Example Bea sat in the kitchen that evening drinking coffee, determined she would take a holiday from work for a bit as the headache stung behind her eyes, she obviously wasn’t well and she had been seriously overdoing it recently, working twelve-hour days, mostly on the computer, that surely can’t be good for me, she thought. That sentence could be shorter.
As these thoughts permeated her mind, a severe pain shot through Bea’s head, the coffee cup dropped to the floor, shattering. Her face turned grey and her eyes seemed to lose themselves, appearing to be looking elsewhere. Bea was walking with great pace down a street she didn’t recognise, it was beginning to get dark, it felt as if there was a point to where she was going but Bea had no idea where that was. It was cold, a coat tapped against her shins along with something cold. What was going on? Whatever it was she couldn’t stop, she just had to keep walking. Then she appeared to arrive at her destination while she was still trying to figure out what the coat was all about and what the cold part of the coat was which kept brushing her leg? She had stopped across the street from Jocelyn’s Publishing House, she knew it well, had some dealings with them from time to time, but why was she here now, it was late, although she knew people would still be working. She began walking again, she was seeing it as if through a body cam, but one set over her eyes, she didn’t seem to look down, just ahead at where she was going. She walked through the door, there were six people still working, getting a book ready for publication.
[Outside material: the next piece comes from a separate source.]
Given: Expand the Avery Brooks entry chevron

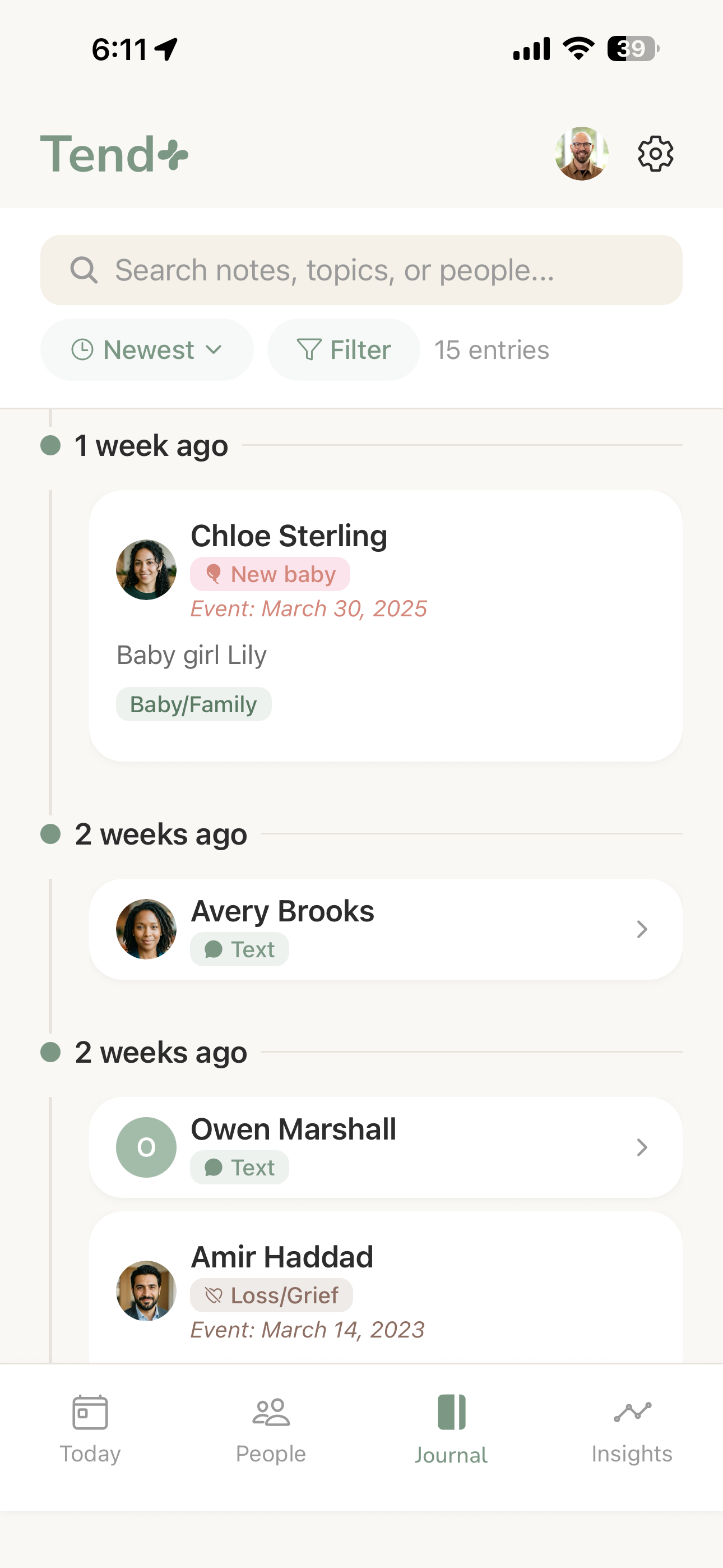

In this paragraph the word she is written 15 times and four sentences start with ‘she.’ I myself fall into this same trap. Maybe by a little restructuring you could get rid of a few she’s
I found perhaps there were too many adverbs, ly, words, that when I removed them, didn’t detract too much from the story. It seemed to make the sentences seem sharper. However that is definitely up to you to decide.
It would be easier for the reader if you left a bigger space when you change characters. ( well for this reader, anyway!)
There was one spelling error I found. Dependent, not dependant. Always put a comma before someone’s name, and in dialogue a punctuation mark should go before the closing quote mark.
I loved the story. It was clever, plausible and kept this reader interested and keen to reach the finale. Well done in the contest.